A Further Analysis of the 2016 Election
Going more in depth to explain, explore, and justify the models and their outcomes
This is a follow-up to my original analysis of the 2016 election, which can be found here.
All the code and work for this project can be found here.
The R Markdown file for this project can be found here.
On November 8, 2016, Americans headed to the polls to elect the next President of the United States. To anyone paying any attention to the election, almost every media outlet, polling organization, and predictive modeling forecast read the same – that Hillary Clinton would easily defeat Donald Trump and become the 45th President of the United States. FiveThirtyEight predicted there was a 72% chance Clinton would win. The New York Times 85%, and the Huffington Post gave an astounding 98% likelihood that Clinton would win. However, it is now 2017, and Donald Trump is the President of the United States of America. What was it that everyone seemed to miss that led voters to elect Donald Trump?
Political Polarization
There is no doubt that America has become more polarized since the 2012 election. Rural districts clearly swung very hard to the right - with most swinging by more than 10%. At the same time, many urban counties swung equally as hard in the opposite direction.
Examining the density plots for the margin by which the winner won the county for 2012 and 2016, American counties appear to have experienced greater political polarization. In 2012, 22% of counties had a margin of less than 20%. After the 2016 election, less than 14% of counties were decided by a margin of less than 20%. Weighting each county by the number of total votes cast, the average American lived in a county where the presidential candidate winner won by about 24%. In 2016, this increased by over 3.5% to almost 28%.
This increased polarization may work well for both the Democrat and Republican Parties, but it calls into question the changing structure of the American electorate. By being able to easily define their electorates, Republicans and Democrats increase their abilities to hold onto House and Senate seats as well as more efficiently run get-out-the-vote efforts. However, should society be concerned about the increased partisanship at the local level? If we are only surrounded by those with which we agree, does this lead us further from being able to hold constructive dialog, debate, and understand others’ differing perspectives?
In short, America over the long-term has always been brought back to “the middle.” If there is no longer those around you with differing viewpoints, does this effectively lead to further ideological drifting to the extremes? And can the people who supposedly belonged to “the middle” still maintain their political ideologies years, decades, and centuries from now or will “the middle” cease to exist for America in the future? If it cannot, what effect will this have over the direction of our county in the long-term?
The Third-Party Vote
Faced with historically low approval ratings for both presidential candidates, it was believed third party candidates, such as Gary Johnson, Evan McMullin, and Jill Stein, may have been able to gain some traction in the general election. While over 5% of the American electorate voted for third party candidates, one specific candidate was not able to catch on nationally.

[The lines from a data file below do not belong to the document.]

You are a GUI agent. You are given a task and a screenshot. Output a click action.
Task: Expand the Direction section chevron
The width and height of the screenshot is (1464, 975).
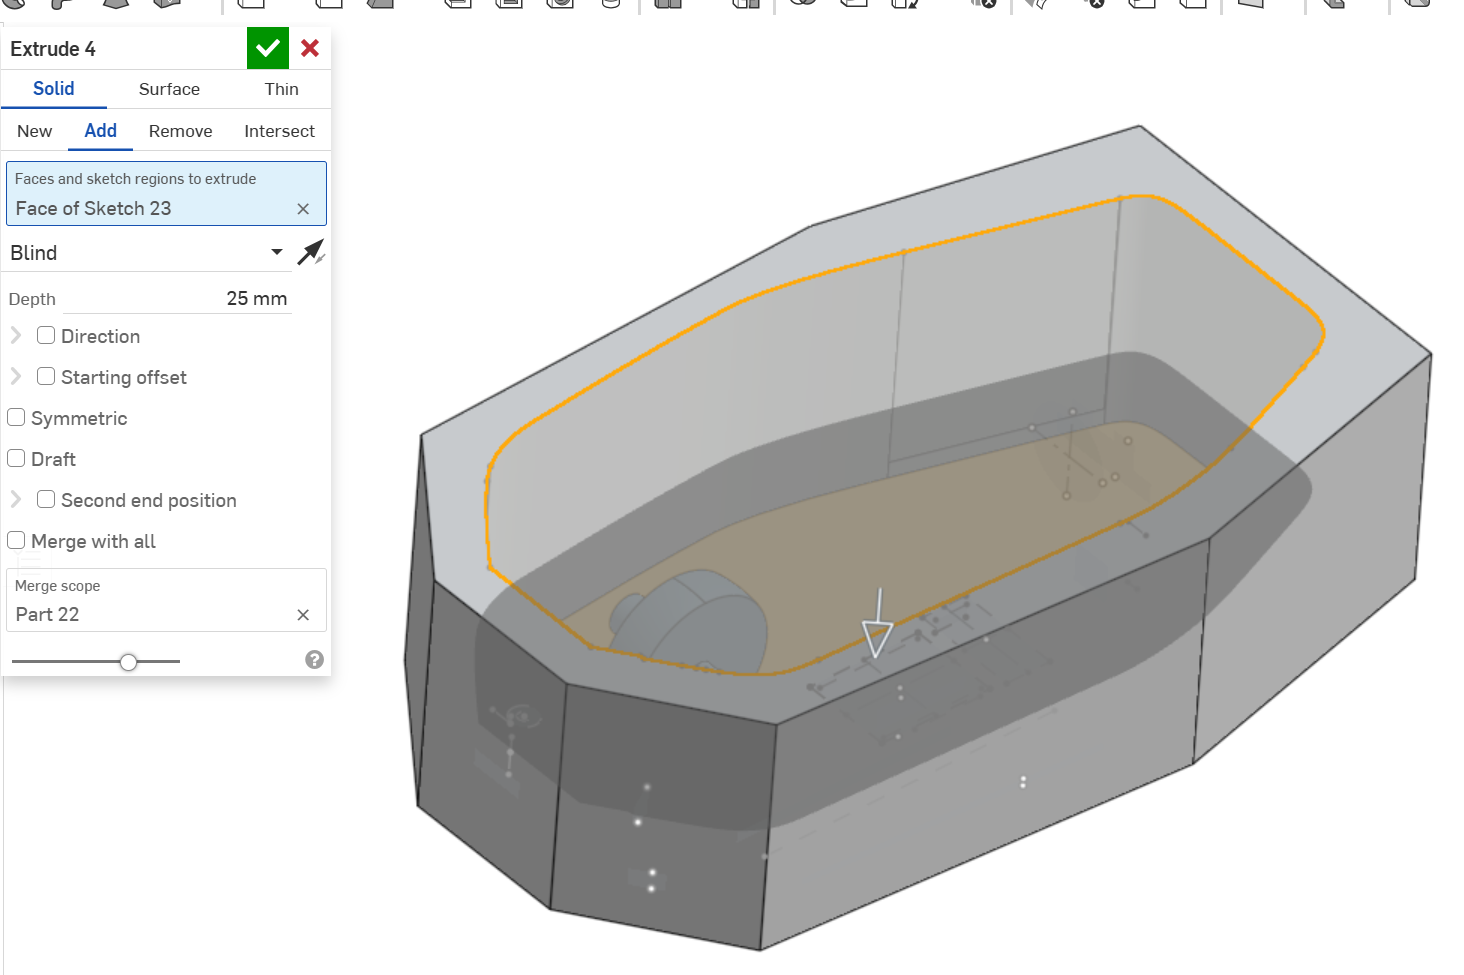(16, 336)
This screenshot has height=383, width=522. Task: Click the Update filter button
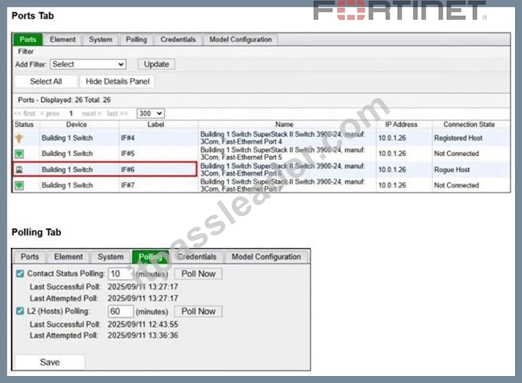point(156,64)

Evan McMullin successfully captured over 20% of the vote in Utah and a significant chunk in Idaho due to his support among Mormons. Gary Johnson, former governor of New Mexico, was able to capture about 9% of the vote from his home state, and Bernie Sanders received about 5% of the write-in vote in Vermont.
One trend that appears when mapped nationally is that the Midwest and West were more responsive to third party candidates that the Northeast and South. One explanation for that may be that most of the swing states Hillary Clinton and Donald Trump were courting were up and down the East Coast. However, why would states that were unimportant electorally, such as Mississippi and Alabama, vote so little for third party candidates while a swing state like Nevada was more accepting of third party candidates? This may lead once again to the idea that there are diverse ways people think and act across the nation. Therefore, it is possible it may be more of a regional phenomenon - though we cannot be sure.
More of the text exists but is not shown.